### TASK BRIEF
Could you give again exactly, and only, the lines from the one holding "Task: Open the" through the end of the data, both ends included, with pictures left out?

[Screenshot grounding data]
⁂

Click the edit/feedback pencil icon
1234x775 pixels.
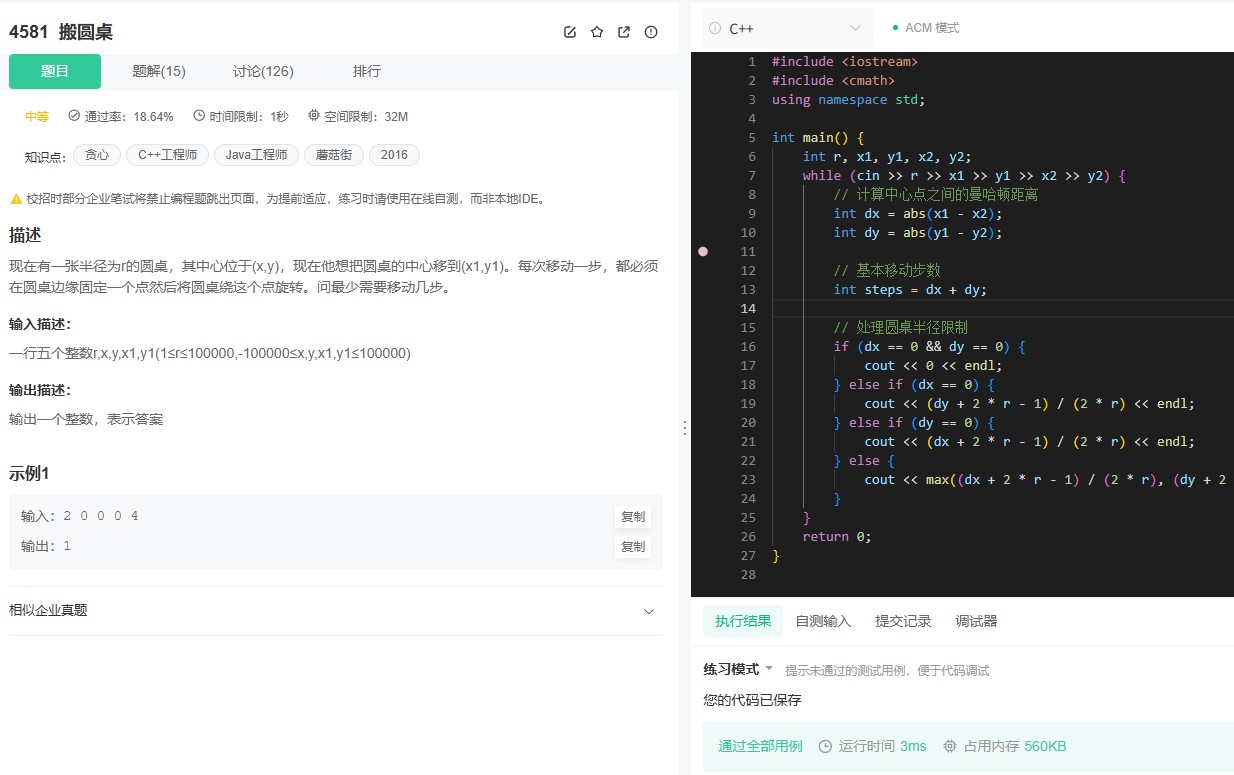(570, 32)
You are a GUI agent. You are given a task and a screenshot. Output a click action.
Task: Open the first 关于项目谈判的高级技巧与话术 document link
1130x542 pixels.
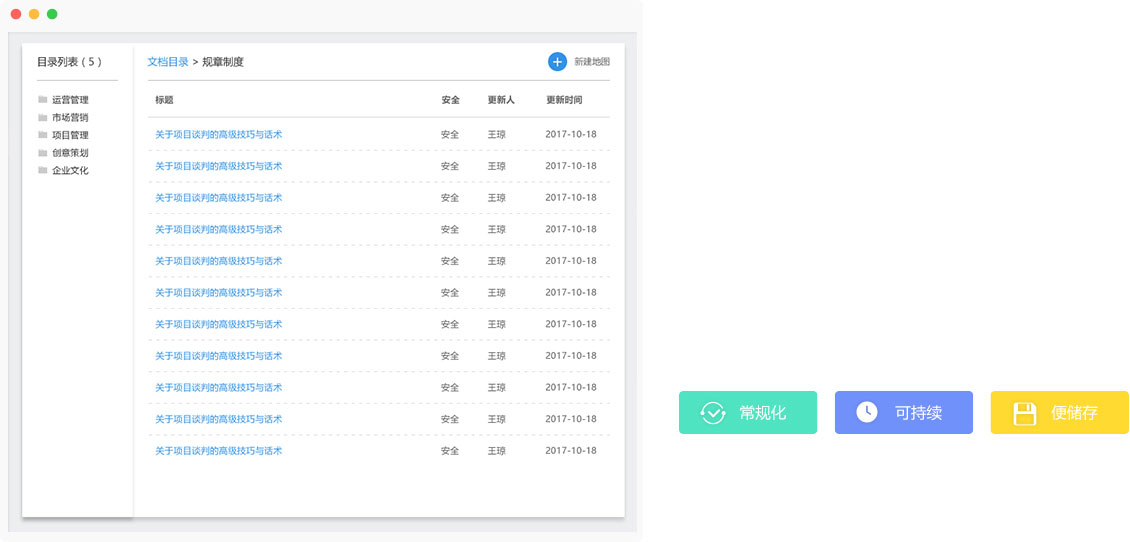(218, 134)
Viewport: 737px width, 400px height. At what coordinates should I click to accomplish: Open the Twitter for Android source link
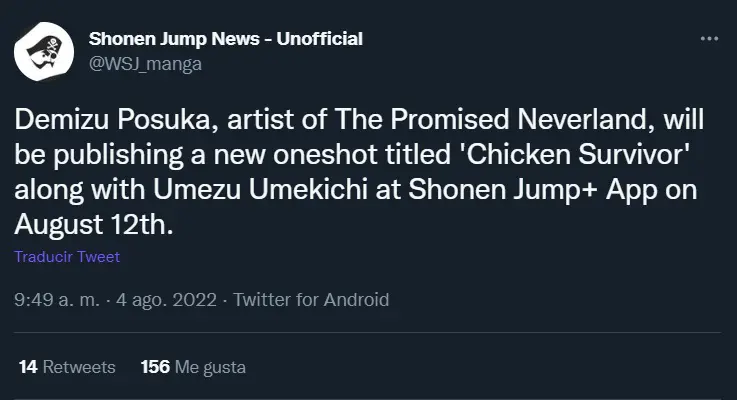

⁂

### SOLUTION TO THIS TASK
Task: Open the first 关于项目谈判的高级技巧与话术 document link
1130x542 pixels.
(218, 134)
Viewport: 737px width, 400px height. At what coordinates should I click to accomplish: Open the Twitter for Android source link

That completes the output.